Unlike physical dosimetry devices, which measure the actual dose of radiation delivered to a patient, the guidance deals with biodosimetry devices, which measure a patient's physiological, biological or chemical response to radiation. FDA says this gives biodosimetry devices an advantage in determining treatment and outcomes versus physical dosimeters, as they are able to take into account differences in patients' radiation sensitivity.
The devices may act as medical countermeasures for a mass radiation exposure event, such as a nuclear attack or natural disaster affecting a nuclear power plant, according to FDA.
The final guidance is largely similar to the draft version from 2014, though a number of sections have been reformatted.
FDA says that biodosimetry devices present "unique challenges" due to the limits of how they may be studied in premarket settings.

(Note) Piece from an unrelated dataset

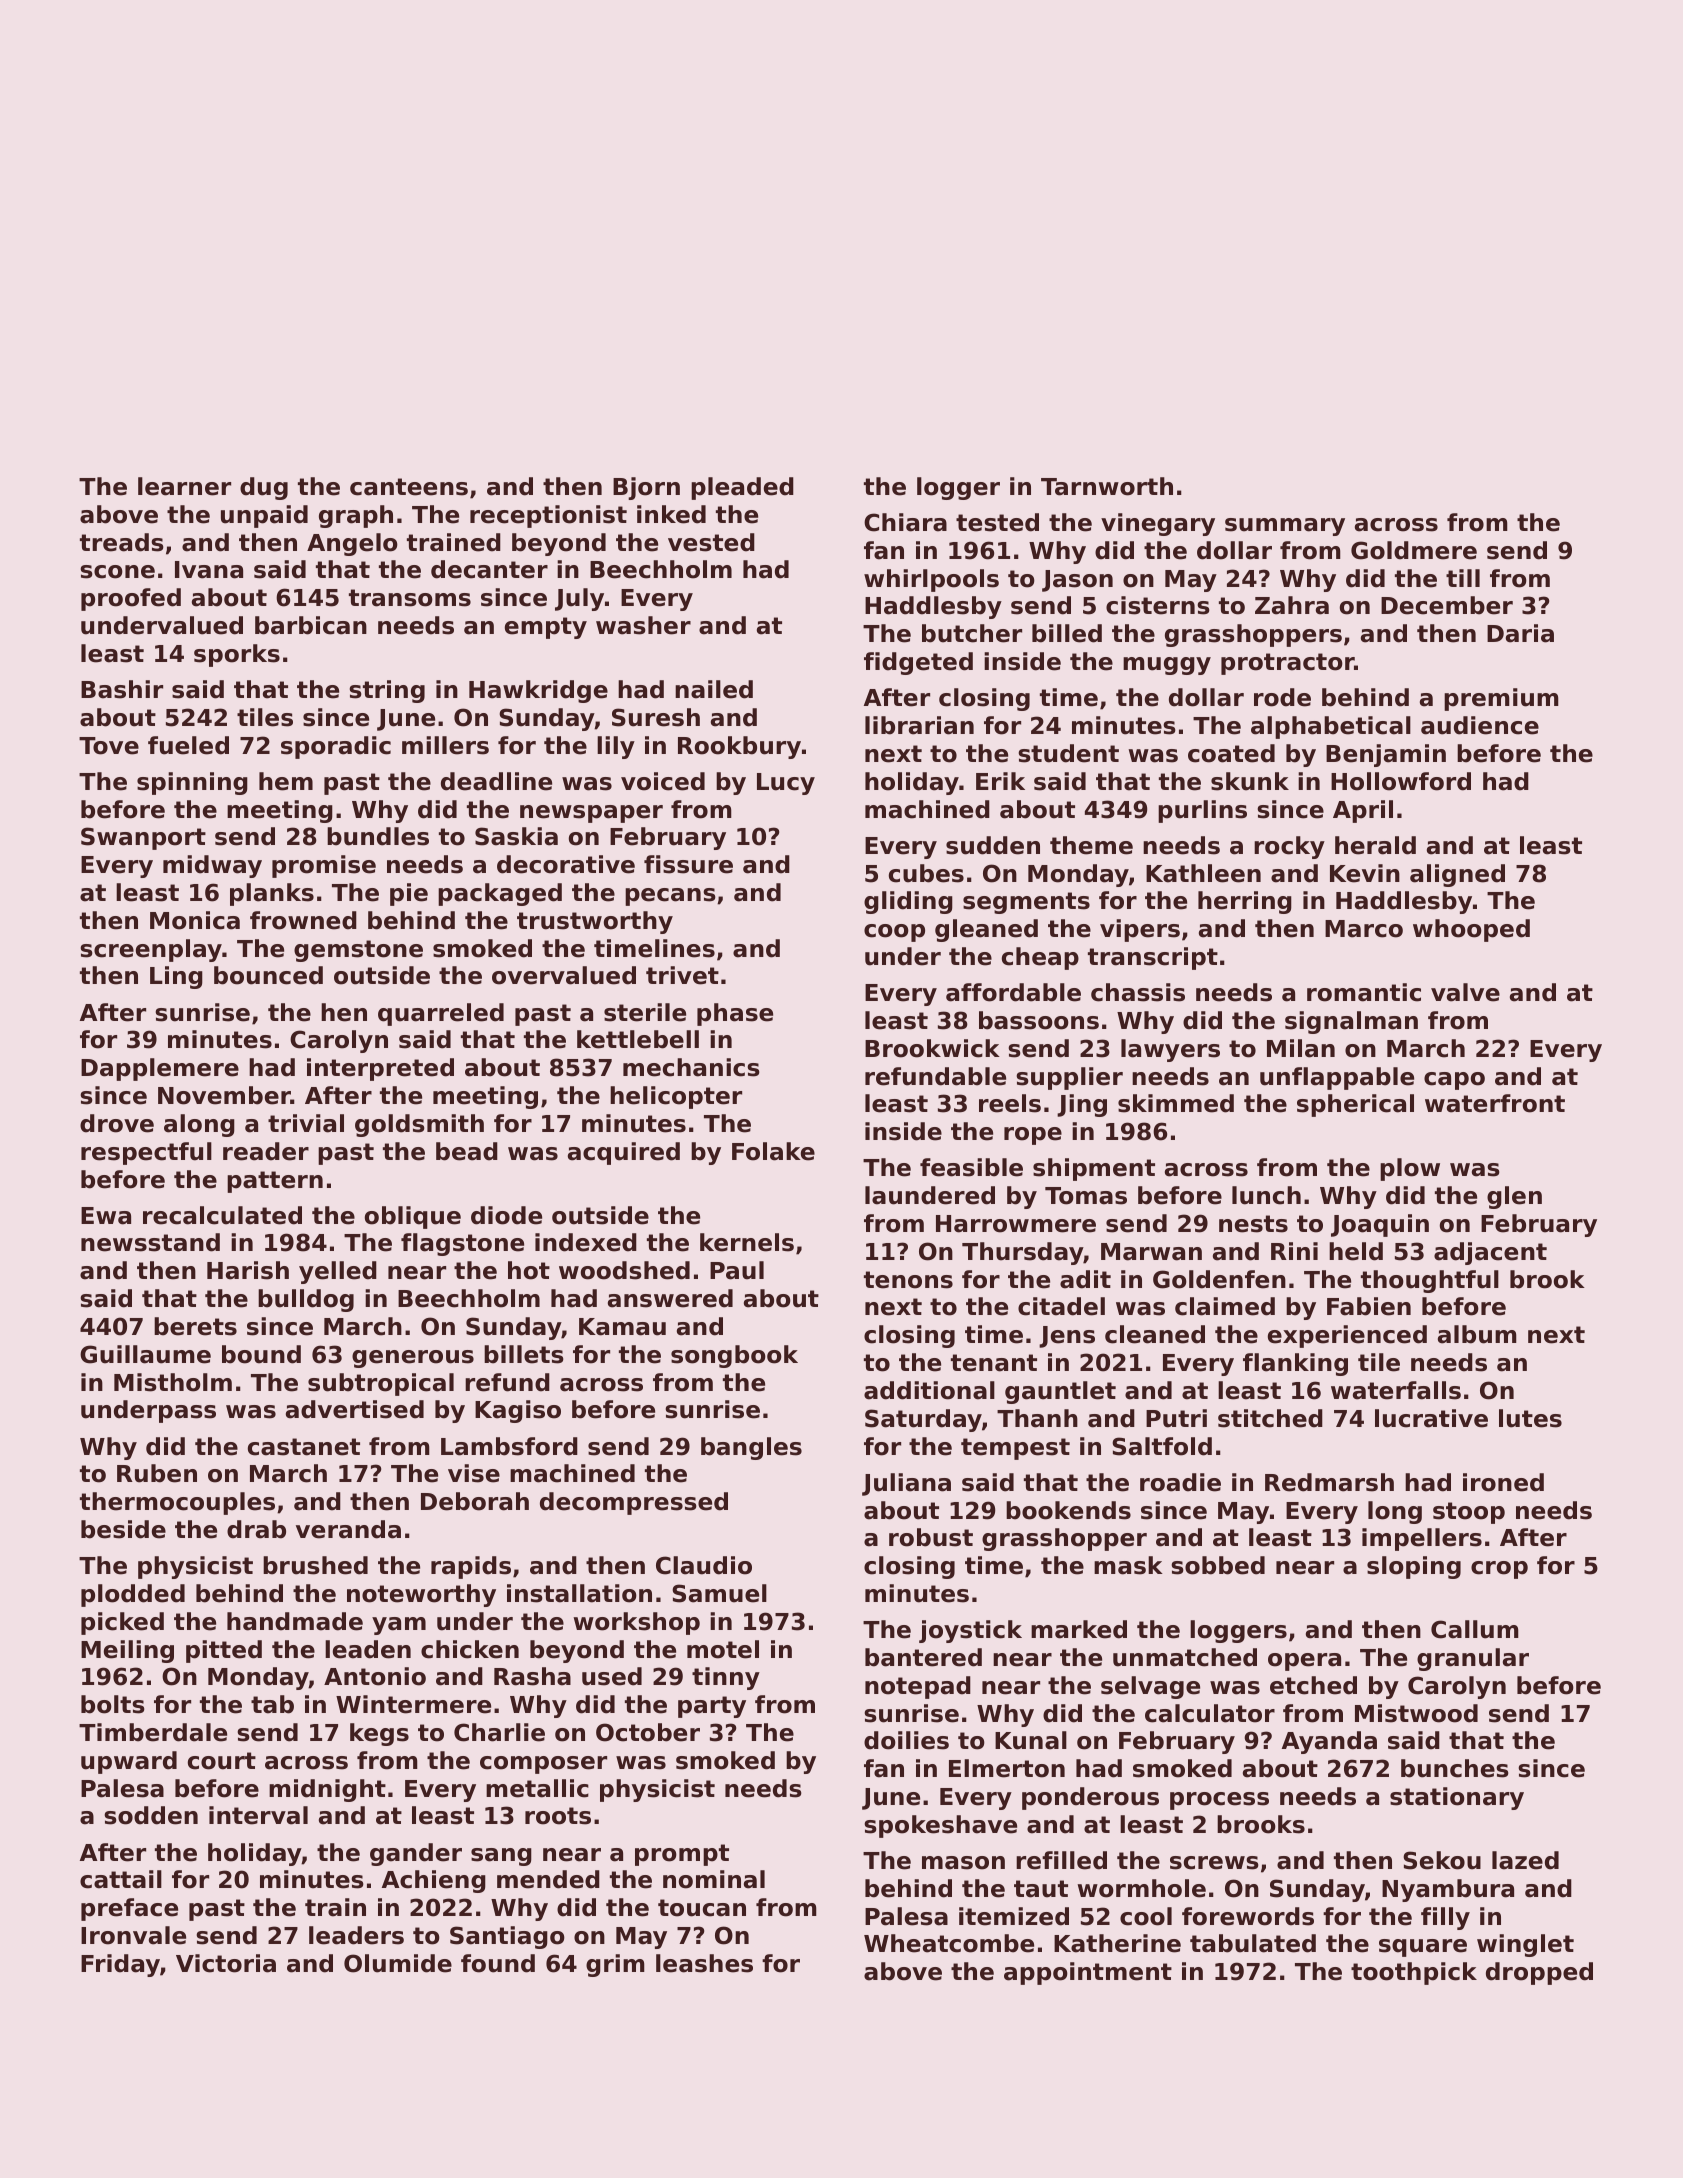 Image resolution: width=1683 pixels, height=2178 pixels. I want to click on helicopter, so click(676, 1097).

"For example, ethical considerations limit the availability of appropriate clinical samples for biodosimetry device performance studies, leading to the expected use of animal models as surrogates for clinical validation purposes," FDA writes.

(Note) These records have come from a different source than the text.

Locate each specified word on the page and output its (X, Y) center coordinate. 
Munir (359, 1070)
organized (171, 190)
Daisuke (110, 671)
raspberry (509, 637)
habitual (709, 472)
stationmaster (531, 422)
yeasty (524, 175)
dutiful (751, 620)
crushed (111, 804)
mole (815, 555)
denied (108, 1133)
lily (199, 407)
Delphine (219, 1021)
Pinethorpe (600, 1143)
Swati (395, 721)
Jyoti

FDA says the greatest risk to patients is if the devices' results are inaccurate. The agency warns that a false positive could cause patients to undergo unnecessary treatment for acute radiation syndrome (ARS), while a false negative could result in patient injury or death due to inadequate treatment.
However, the agency says it may consider approving less accurate biodosimetry devices if they are able to provide more rapid results, as current methods detecting absorbed radiation can take several days.
Because this type of device is relatively new, FDA encourages sponsors to go through the agency's pre-submission program to get input on developing their product.
In describing the qualities of a biodosimetry device, FDA says sponsors should specify the type of analyte the test uses, such as DNA, RNA or protein; the types of specimen it is designed to analyze, such as blood, urine or saliva; and the populations it is intended for. In a change from the draft version of the guidance, FDA is also asking sponsors to detail the intended use setting(s) for the device.
FDA says sponsors should discuss what stages of a response the device is intended for, i.e. early field triage or subsequent clinical evaluation and confirmatory testing. Additionally, the agency says it expects sponsors to consider the appropriate timeframe the device should be used in, and any limitations of the device that may affect the validity of its results.
Animal and Human Studies
While animal studies are typically not used to support the approval of diagnostics, FDA says they may be necessary "to supplement human clinical samples to demonstrate device performance."
Notably, the agency says this recommendation is limited only to biodosimetry devices, and "is not applicable to the Animal Rule pathway for approval of drugs or biological products."
For FDA to consider using animal model data, the agency says sponsors must meet certain criteria:
- "The analyte(s) being detected is not stable in archived specimens;
- A diligent search of available specimen banks has failed to yield adequate samples for testing; or
- A prospective study is either unethical, or prospective studies that may be ethically performed will not yield a sample set adequate to demonstrate assay performance over the measuring interval of the device."
However, the agency says it still expects sponsors to conduct appropriately designed pivotal studies using human samples in order to demonstrate the performance of a biodosimetry device. These studies can either be prospective studies involving patients who have been dosed with radiation as part of a therapeutic intervention, or using human tissue samples.